The request: Please rewrite the guest post about Topaz Eyes, starting with "Please welcome Scottish" and going on through "the writing process?", changing "novel" to "book".

Please welcome Scottish author Nancy Jardine to Writer Wednesday while she talks about writing her latest novel, an ancestral adventure called Topaz Eyes.
If asked what came first—the chicken or the egg—we know there are many philosophies on that. With regard to a story, is it the story premise that generally comes first? Or the characters? Or what, in fact, triggers the writing process?
When I started to write my ancestral mystery novel Topaz Eyes (December 2012, Crooked Cat) I had a few aims in mind. The first was to create a story that was based around a complicated ancestral tree. The second was to include some of the fantastic world locations I’ve been fortunate to visit. My third aim was to write a mystery that was more complex than those I’d done before, and my fourth was to write another contemporary novel. My need to develop a more extensive family tree was based on the fact that I love ancestry research; and because I’d already had a first ‘go’ at creating a tree for my debut novel, Monogamy Twist—a sensual, light-hearted version of a Dickensian bequest theme with weird stipulations. I enjoyed creating that first tree so much I really wanted to get my teeth into designing one with more levels. After some erasing and general shifting around of information and dates, I ‘gave birth’ to the family of Geertje Hoogeveen on a large sheet of paper. During the writing process of the novel the tree developed in such a way that I was able to expand the mystery, and I was able to deepen the family connections which hopefully keep the reader guessing till the very end of the story.

Extracted entries:
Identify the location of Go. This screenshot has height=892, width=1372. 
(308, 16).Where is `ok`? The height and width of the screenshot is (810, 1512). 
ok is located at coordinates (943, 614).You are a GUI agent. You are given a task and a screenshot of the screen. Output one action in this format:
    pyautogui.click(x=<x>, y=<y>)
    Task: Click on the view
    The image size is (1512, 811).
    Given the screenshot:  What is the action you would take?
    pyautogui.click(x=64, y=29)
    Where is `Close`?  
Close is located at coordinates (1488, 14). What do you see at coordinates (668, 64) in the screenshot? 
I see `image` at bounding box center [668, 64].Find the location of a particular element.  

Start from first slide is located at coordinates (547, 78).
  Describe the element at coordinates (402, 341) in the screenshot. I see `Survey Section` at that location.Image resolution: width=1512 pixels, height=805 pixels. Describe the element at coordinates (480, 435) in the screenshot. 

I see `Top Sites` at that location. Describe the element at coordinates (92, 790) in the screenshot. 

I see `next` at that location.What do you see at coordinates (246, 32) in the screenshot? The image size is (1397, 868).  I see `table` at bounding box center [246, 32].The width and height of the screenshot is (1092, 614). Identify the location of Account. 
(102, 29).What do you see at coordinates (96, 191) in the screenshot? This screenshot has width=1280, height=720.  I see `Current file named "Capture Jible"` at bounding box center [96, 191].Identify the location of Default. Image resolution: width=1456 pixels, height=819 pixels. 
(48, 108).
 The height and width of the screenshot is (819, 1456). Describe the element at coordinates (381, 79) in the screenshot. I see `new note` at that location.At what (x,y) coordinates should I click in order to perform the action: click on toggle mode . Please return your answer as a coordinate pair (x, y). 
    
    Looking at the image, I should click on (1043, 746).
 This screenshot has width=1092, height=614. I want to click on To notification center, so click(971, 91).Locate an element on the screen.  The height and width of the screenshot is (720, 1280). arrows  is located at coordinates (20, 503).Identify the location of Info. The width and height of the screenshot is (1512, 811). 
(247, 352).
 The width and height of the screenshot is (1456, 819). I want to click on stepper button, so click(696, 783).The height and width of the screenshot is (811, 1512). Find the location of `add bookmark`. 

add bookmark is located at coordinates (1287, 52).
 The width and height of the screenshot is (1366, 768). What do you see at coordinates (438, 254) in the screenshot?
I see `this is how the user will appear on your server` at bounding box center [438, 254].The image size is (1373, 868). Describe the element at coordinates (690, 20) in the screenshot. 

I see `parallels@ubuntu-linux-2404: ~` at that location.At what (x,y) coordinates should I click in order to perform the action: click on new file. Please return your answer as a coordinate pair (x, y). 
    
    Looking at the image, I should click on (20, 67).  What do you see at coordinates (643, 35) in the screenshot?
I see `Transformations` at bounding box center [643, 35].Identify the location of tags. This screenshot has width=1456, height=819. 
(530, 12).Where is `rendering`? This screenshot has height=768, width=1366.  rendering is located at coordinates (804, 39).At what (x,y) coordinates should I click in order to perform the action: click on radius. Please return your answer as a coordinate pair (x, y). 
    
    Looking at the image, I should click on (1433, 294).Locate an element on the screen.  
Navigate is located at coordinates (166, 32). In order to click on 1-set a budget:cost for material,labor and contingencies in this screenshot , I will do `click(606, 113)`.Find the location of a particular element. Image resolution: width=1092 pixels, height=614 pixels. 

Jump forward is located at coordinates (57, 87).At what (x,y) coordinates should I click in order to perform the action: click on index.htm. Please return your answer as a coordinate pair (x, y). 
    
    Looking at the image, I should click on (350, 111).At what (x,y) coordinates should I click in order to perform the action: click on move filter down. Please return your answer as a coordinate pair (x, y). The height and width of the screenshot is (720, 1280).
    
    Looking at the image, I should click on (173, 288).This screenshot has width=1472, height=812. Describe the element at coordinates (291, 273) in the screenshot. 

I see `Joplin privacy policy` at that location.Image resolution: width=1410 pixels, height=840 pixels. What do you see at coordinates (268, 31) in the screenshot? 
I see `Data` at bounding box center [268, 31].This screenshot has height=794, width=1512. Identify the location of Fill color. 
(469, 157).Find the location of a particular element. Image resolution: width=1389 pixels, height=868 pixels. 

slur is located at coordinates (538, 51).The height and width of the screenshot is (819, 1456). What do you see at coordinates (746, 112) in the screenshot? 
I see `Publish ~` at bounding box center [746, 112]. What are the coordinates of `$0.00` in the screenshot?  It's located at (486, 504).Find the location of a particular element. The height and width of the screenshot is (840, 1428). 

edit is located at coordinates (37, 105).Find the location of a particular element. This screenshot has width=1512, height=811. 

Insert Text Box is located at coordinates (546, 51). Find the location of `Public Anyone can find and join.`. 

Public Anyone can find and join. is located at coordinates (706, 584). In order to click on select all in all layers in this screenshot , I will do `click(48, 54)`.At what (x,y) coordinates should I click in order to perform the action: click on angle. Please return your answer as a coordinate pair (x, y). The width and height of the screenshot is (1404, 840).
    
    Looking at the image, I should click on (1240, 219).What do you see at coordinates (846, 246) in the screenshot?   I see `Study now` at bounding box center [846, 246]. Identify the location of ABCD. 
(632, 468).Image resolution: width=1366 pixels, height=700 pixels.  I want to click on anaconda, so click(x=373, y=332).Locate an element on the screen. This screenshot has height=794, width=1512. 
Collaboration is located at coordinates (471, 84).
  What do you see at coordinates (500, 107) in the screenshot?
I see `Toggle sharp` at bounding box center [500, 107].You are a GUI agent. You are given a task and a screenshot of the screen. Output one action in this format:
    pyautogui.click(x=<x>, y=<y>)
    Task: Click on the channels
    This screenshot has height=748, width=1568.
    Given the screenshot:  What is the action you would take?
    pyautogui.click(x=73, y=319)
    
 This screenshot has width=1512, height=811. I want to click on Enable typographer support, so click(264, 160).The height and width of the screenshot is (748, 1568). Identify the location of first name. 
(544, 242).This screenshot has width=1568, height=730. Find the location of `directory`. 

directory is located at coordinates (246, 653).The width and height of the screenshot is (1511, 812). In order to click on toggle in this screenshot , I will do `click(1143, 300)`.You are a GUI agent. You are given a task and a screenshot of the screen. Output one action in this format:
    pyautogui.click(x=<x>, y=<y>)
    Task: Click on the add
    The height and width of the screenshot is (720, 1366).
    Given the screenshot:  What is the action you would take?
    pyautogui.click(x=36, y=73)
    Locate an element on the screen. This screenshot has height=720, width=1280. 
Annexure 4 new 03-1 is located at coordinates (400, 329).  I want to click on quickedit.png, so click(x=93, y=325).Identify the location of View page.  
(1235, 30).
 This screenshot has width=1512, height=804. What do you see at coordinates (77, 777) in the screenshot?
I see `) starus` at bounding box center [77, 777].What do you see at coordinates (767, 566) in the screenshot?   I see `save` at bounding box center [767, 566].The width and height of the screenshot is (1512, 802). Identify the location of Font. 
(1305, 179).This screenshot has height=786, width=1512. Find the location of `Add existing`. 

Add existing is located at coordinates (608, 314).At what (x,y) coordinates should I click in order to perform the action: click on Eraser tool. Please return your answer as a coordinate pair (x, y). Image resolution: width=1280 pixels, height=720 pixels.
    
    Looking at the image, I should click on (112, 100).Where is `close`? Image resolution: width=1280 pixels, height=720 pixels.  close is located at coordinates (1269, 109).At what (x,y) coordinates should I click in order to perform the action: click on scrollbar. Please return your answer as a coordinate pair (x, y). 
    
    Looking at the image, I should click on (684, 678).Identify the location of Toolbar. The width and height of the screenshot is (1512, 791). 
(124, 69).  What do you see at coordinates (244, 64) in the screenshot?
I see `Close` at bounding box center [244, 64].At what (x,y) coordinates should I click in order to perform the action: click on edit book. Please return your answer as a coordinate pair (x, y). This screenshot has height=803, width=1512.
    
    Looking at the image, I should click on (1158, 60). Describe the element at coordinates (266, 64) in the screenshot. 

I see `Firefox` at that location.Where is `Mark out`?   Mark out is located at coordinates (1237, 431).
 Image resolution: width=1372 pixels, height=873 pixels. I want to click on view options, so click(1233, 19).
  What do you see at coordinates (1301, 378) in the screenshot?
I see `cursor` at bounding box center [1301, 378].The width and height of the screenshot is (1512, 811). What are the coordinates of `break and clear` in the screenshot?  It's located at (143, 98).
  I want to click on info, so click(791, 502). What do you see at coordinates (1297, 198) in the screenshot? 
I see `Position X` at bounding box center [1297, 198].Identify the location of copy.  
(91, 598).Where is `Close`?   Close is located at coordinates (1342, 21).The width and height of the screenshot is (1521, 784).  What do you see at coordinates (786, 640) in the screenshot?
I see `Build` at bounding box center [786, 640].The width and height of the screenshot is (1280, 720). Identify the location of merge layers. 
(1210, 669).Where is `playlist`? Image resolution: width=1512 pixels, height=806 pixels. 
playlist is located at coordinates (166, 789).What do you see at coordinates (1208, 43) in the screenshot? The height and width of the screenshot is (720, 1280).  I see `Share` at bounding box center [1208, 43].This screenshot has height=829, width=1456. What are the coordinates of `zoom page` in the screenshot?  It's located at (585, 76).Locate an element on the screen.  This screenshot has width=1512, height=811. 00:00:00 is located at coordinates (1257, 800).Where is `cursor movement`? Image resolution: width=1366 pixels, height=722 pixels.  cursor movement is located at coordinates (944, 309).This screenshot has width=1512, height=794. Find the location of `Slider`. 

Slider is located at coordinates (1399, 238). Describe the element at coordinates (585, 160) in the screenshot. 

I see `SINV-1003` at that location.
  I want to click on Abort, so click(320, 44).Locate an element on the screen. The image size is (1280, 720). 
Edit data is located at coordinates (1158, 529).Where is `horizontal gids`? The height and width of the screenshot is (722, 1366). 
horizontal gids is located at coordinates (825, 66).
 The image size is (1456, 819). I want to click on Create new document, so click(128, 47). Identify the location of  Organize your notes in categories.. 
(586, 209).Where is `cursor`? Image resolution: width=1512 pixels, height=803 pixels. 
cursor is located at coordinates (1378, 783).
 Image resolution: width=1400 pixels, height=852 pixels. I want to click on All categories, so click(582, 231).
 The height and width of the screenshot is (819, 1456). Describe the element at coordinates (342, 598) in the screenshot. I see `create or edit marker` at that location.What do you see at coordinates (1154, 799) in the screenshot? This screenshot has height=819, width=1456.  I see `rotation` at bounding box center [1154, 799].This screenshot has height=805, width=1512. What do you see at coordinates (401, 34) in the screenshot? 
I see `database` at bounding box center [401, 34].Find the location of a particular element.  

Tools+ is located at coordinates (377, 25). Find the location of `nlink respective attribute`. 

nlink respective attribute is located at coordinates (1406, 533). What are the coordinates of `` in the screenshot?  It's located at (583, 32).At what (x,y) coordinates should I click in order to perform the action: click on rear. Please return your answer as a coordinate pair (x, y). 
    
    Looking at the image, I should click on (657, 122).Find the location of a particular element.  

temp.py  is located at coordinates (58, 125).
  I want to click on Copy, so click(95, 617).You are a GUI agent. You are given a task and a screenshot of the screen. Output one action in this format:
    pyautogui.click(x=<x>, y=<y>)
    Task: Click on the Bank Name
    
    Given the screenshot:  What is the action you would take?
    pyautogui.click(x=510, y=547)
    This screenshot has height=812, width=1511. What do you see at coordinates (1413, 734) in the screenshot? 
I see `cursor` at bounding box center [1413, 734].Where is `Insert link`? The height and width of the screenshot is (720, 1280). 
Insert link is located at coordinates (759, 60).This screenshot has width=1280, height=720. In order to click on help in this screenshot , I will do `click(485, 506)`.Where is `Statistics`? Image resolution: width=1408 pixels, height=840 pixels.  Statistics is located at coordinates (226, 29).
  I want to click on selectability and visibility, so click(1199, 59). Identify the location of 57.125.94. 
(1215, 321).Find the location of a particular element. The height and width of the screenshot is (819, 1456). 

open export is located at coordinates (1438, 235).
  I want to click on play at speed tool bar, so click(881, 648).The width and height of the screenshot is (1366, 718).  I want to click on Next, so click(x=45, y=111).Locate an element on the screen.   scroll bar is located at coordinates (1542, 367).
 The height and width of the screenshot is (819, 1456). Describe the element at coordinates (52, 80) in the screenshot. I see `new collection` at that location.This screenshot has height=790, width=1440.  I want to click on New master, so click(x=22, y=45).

Written answer:
Please welcome Scottish author Nancy Jardine to Writer Wednesday while she talks about writing her latest book, an ancestral adventure called Topaz Eyes.
If asked what came first—the chicken or the egg—we know there are many philosophies on that. With regard to a story, is it the story premise that generally comes first? Or the characters? Or what, in fact, triggers the writing process?